> **WHAT THE TASK ASKS**
How many lines in the listing below contain the string "dropdown" with matching case? Tally them and reply with the number alone.

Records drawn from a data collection

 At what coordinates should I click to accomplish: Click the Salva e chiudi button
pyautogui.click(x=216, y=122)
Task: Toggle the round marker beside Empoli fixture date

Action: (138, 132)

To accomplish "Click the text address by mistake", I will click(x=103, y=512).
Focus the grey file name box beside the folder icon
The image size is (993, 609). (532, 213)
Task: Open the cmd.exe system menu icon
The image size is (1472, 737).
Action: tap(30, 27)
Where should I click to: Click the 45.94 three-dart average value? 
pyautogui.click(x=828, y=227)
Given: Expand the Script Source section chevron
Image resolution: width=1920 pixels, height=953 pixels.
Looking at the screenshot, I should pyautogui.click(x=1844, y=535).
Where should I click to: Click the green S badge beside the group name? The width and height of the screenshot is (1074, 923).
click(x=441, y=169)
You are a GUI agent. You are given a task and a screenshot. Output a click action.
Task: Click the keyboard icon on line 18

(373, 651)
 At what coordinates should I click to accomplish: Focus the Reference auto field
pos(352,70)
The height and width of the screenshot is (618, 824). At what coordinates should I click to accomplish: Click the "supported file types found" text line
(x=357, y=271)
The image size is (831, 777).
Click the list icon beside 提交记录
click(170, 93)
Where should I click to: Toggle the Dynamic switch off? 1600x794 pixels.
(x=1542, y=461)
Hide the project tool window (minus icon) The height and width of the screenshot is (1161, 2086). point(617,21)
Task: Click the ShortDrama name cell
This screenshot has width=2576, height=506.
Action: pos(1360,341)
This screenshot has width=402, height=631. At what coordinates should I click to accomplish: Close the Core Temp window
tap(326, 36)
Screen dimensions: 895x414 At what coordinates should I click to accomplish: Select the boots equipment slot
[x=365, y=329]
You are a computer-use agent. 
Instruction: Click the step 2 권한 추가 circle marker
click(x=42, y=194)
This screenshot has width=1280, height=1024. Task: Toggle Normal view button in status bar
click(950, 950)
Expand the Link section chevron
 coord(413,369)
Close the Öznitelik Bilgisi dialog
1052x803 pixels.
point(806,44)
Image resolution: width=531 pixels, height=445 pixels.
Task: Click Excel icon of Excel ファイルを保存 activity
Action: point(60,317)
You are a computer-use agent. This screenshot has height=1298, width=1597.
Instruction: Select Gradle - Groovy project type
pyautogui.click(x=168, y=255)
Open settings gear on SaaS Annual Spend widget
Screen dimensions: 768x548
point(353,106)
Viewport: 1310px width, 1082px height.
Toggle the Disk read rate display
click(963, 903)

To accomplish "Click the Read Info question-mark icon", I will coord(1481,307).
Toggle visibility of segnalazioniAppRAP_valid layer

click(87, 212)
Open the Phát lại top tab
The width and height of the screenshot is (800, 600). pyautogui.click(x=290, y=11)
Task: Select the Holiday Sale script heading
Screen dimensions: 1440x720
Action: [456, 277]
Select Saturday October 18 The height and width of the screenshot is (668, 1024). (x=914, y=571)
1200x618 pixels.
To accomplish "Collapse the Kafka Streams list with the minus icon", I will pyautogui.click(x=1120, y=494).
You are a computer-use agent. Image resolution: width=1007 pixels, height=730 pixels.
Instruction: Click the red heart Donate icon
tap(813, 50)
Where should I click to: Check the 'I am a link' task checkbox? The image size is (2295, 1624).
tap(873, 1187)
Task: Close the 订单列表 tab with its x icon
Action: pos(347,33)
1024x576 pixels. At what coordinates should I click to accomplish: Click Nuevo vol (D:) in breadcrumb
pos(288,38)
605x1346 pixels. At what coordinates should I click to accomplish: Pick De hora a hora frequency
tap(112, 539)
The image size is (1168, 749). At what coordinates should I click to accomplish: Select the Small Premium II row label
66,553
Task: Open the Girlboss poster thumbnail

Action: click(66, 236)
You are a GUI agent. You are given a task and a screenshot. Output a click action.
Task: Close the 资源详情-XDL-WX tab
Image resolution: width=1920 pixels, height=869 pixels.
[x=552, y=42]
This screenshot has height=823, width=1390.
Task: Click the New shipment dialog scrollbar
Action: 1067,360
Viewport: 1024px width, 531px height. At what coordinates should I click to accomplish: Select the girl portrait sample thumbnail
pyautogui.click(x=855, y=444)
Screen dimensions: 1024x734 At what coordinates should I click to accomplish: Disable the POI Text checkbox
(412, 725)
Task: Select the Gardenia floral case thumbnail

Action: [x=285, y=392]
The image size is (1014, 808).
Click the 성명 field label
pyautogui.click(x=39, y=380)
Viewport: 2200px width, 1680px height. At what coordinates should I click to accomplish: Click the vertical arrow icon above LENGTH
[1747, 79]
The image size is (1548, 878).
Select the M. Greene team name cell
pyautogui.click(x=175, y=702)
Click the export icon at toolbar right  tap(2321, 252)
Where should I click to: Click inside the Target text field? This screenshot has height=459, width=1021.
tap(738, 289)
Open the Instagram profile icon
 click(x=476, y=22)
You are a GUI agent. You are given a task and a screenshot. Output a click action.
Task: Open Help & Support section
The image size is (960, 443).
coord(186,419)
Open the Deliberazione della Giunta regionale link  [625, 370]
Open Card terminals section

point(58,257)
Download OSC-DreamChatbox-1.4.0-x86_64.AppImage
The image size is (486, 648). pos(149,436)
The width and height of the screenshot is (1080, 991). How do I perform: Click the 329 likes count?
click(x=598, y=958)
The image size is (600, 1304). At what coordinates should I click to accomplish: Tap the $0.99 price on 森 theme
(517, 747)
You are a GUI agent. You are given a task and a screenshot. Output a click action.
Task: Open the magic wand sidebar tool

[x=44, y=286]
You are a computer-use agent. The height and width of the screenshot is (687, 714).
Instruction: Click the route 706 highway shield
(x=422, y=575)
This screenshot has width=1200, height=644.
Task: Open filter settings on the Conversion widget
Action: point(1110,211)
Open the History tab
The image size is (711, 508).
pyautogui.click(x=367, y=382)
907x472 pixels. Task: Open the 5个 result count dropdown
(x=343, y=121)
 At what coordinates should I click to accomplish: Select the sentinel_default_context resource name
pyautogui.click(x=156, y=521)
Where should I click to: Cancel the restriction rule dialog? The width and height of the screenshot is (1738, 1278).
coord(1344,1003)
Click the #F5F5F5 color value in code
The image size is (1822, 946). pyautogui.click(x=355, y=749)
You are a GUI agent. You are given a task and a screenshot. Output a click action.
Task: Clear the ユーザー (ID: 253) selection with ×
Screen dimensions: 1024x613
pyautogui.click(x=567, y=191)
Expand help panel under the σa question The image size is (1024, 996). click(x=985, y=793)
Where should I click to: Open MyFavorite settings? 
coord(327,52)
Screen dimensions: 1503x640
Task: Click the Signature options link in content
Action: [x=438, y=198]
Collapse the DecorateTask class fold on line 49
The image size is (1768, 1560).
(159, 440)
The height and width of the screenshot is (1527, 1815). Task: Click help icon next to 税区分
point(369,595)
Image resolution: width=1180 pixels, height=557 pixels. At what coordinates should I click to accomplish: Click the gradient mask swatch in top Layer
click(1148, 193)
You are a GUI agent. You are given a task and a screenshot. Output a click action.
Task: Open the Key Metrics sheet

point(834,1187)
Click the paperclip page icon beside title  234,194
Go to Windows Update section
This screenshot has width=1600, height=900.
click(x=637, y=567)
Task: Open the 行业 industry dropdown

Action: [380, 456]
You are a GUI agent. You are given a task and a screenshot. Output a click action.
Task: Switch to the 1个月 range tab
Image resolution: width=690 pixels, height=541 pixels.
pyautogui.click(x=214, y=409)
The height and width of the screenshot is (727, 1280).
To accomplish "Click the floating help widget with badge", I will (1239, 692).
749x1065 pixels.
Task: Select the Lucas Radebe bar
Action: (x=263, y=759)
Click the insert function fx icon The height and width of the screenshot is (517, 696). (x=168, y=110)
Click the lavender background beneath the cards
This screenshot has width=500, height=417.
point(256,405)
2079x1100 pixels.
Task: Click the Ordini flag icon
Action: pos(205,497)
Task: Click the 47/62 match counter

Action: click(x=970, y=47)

> **SOLVED EXERCISE**
2